[gpaw-users] Memory Usage for NEB Calculations

Tue Dec 14 01:25:48 CET 2010

Hi Hongliang

I'm not an NEB expert, but I think the below is correct.

On Mon, 13 Dec 2010, Hongliang Xin wrote:

> Dear All,
> 
> My NEB calculation is crashing the computer node due to oversubscribing the
> memory. I checked the output text file, and found that Initial Overhead
> memory estimate for consecutive images keeps increasing, and eventually
> crashes the node.

Normally I'd say the initial overhead is wrong, which is frequently the 
case, but looking at the script I think it's actually correct in this 
case.  So let's read on...

> Can anyone tell what the problem is?  I pasted some relevant code of my
> calculation below.
> 
> initial = read('Initial/initial.gpw',index=-1,format='gpw')
> io.write('InitialGeom.xyz',initial,format='xyz')
> 
> final = read('Final/final.gpw',index=-1,format='gpw')
> io.write('FinalGeom.xyz',final,format='xyz')
> 
> # Construct a list of images:
> images = [initial]
> for i in range(4):
>     images.append(initial.copy())
> for i in range(4):
>     images.append(final.copy())
> images.append(final)
> 
> # Make a mask of zeros and ones that select fixed atoms (the
> # bottom layers):
> mask = []
> for i in range(len(initial)):
>     pos = initial.get_positions()[i]
>     if pos[2]> 6.0:
>         mask.append(0)
>     else:
>         mask.append(1)
> constraint = constraints.FixAtoms(mask=mask)
> 
> for image in images:
>     # Let all images use an EMT calculator:
>     name = 'image_'+str(i)
>     calc = GPAW(mode = 'fd',
>                 basis = 'dzp',
>                 nbands = -25,
>                 xc = 'RPBE',
>                 kpts = (6,3,1),
>                 occupations=FermiDirac(0.1),
>                 eigensolver='rmm-diis',           
>                 convergence={'energy': 1.0e-3,
>                              'density': 1.0e-4,
>                              'eigenstates': 1.0e-9,
>                              'bands': 'occupied'},
>                 spinpol = True,
>                 maxiter = 200,
>                 usesymm = False,
>                 h = 0.18,
>                 txt=name+'.txt',
>                 verbose=False)
>     image.set_calculator(calc)
>     image.set_constraint(constraint)
>     image.set_initial_magnetic_moments([1.0 for a in image])
>     print image.get_initial_magnetic_moments()
>    
> # Create a Nudged Elastic Band:
> neb = NEB(images, parallel=False)
> 
> # Mak a starting guess for the minimum energy path (a straight line
> # from the initial to the final state):
> neb.interpolate()
> 
> # Relax the NEB path:
> qn = optimize.QuasiNewton(neb, logfile='qn.log', trajectory='neb.traj')
> qn.run(fmax=0.1)
> 
> write('NEB.traj', images)
> 
> 
> 
> Thanks,
> 
> Hongliang

Every image has its own calculator.  That probably requires a very large 
amount of memory.  The first NEB iteration, if I'm not mistaken, fully 
allocates each calculator without freeing it.  On the second NEB iteration 
no extra memory should be required, but the calculation probably crashed 
at this point while looping over the images the first time.

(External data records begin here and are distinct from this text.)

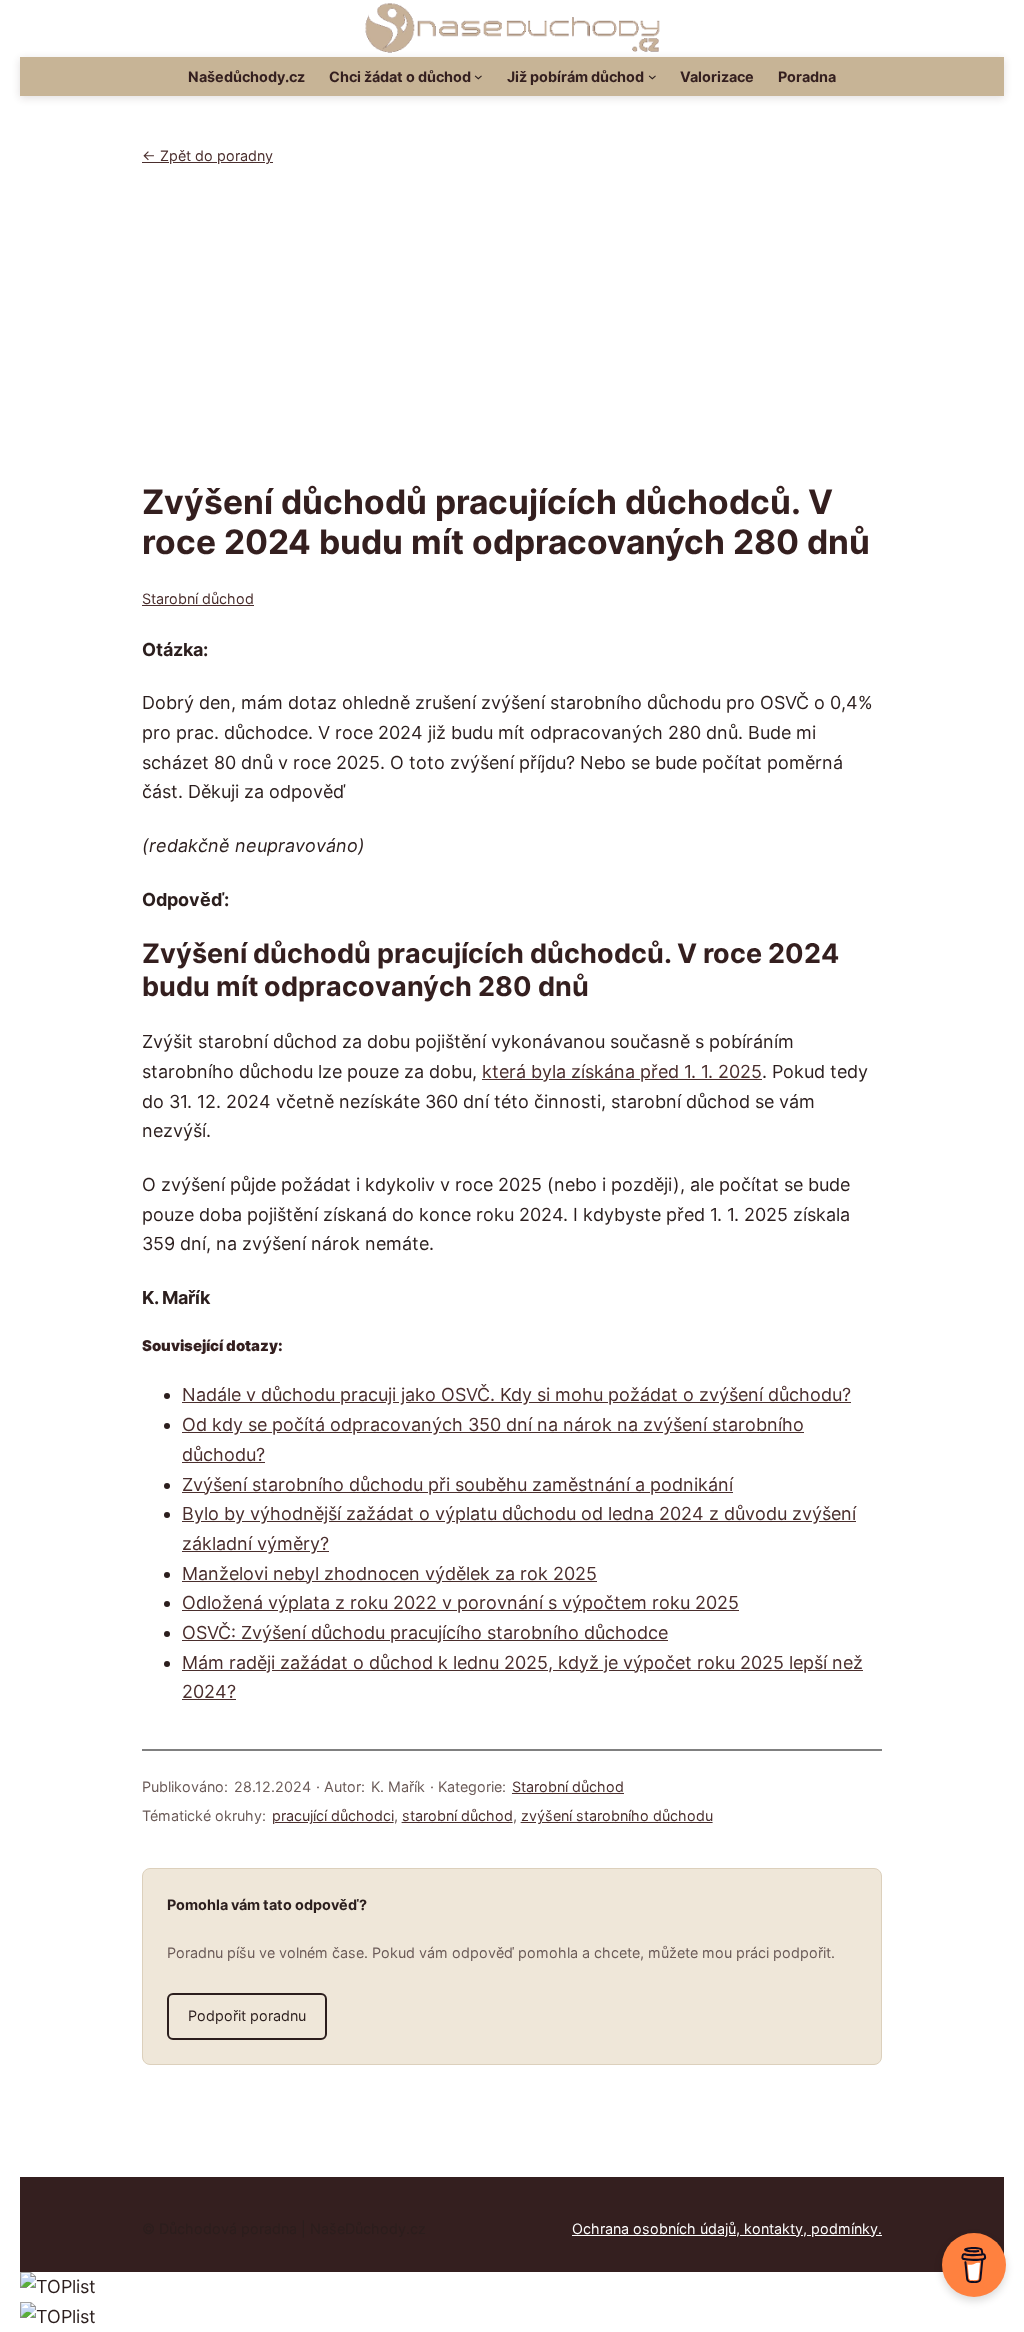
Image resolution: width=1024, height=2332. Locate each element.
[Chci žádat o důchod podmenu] (478, 76)
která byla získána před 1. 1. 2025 (622, 1071)
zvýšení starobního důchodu (617, 1815)
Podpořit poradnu (247, 2015)
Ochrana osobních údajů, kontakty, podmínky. (727, 2228)
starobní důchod (457, 1815)
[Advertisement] (512, 332)
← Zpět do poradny (207, 155)
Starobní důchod (198, 598)
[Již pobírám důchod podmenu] (652, 76)
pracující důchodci (333, 1815)
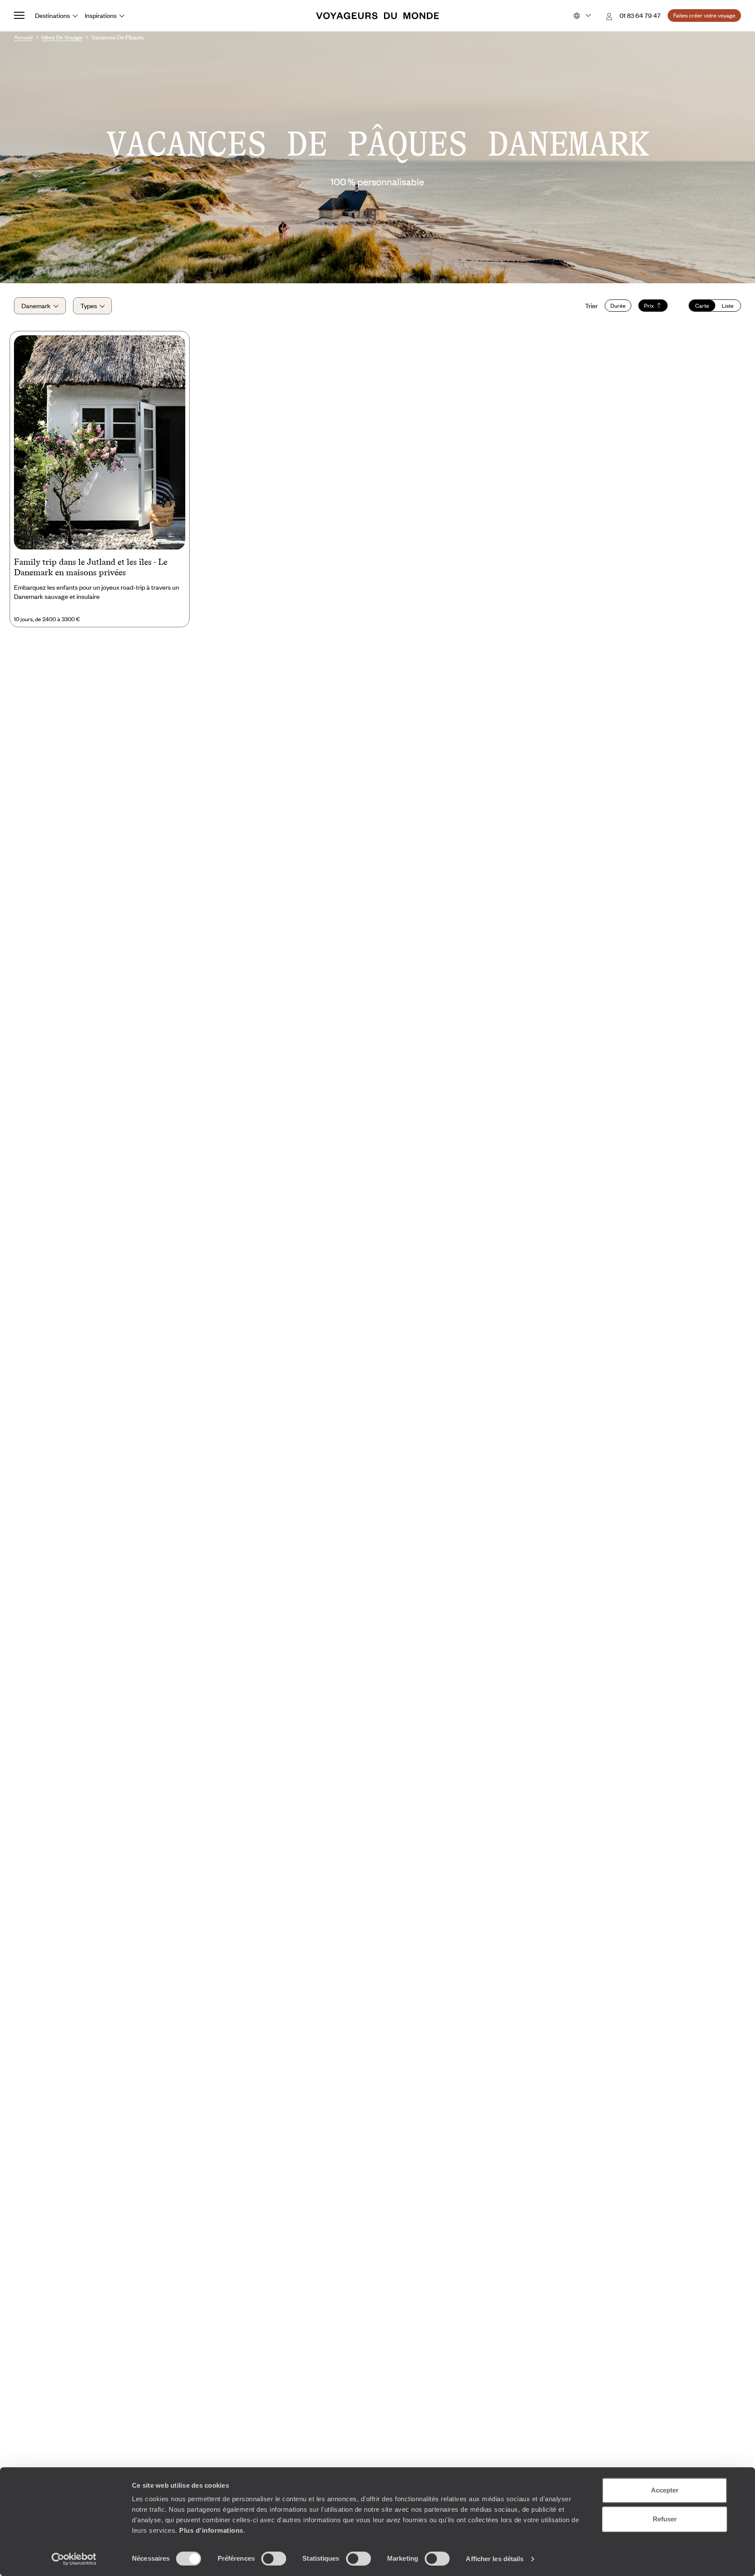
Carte (702, 305)
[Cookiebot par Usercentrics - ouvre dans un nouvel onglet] (74, 2559)
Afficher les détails (494, 2558)
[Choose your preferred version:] (581, 16)
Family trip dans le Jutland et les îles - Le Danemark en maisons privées (90, 566)
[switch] (273, 2559)
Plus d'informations (211, 2530)
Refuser (665, 2519)
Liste (728, 305)
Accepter (665, 2490)
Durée (618, 305)
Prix (649, 305)
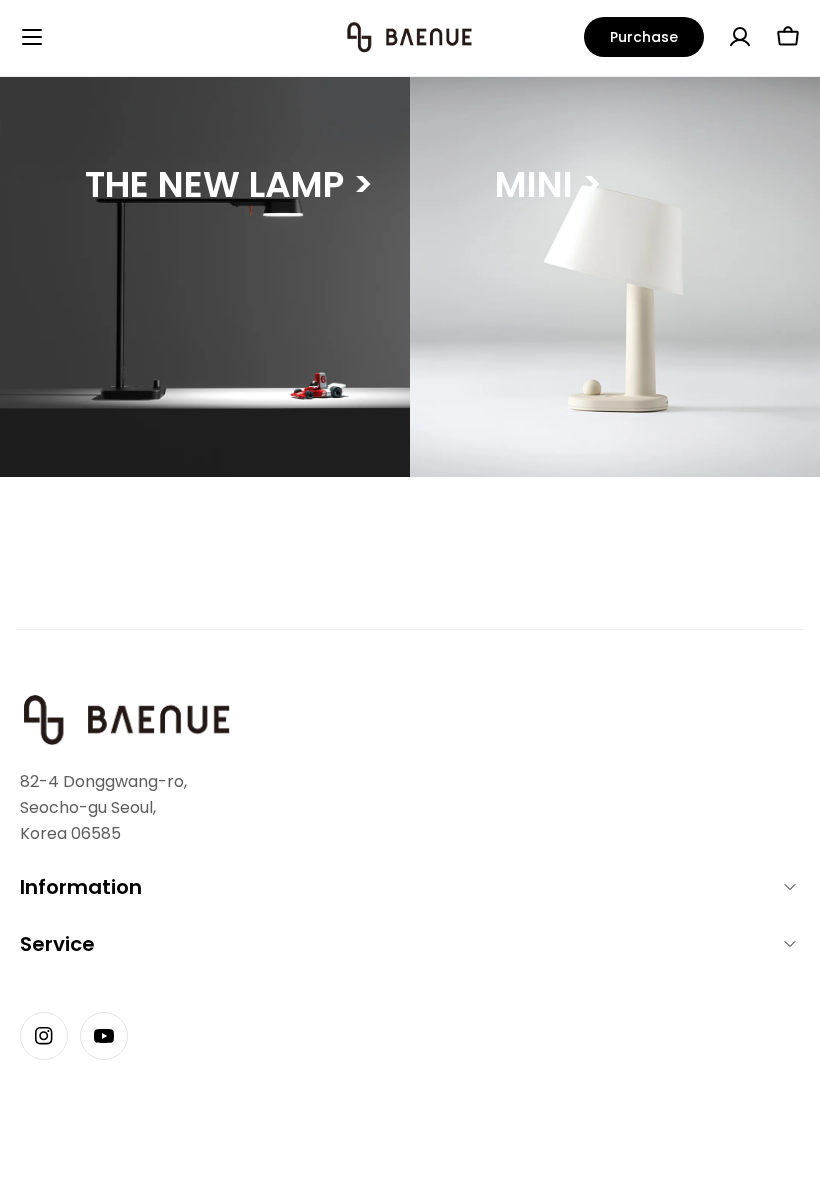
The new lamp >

The simplest way to solve the problem is to allocate more CPUs.  Another 
way is to use the SingleCalculatorNEB, so you only have one calculator in 
total - much less memory required, but it is less efficient as it cannot 
reuse wavefunctions/densities between iterations.

I would suggest parallelizing over the images, i.e. using parallel=True 
and assigning more CPUs.  I think that requires a number of CPUs which is 
a multiple of the number of images.  It also requires using the 
communicator keyword on each calculator to assign a set of ranks, which I 
guess is rather bothersome to write up, and I notice now that it isn't 
documented in the manual yet for some reason.

To summarize, I would recommend th SingleCalculatorNEB.

Can any NEB-people reveal how they usually parallelize over images?

Regards
Ask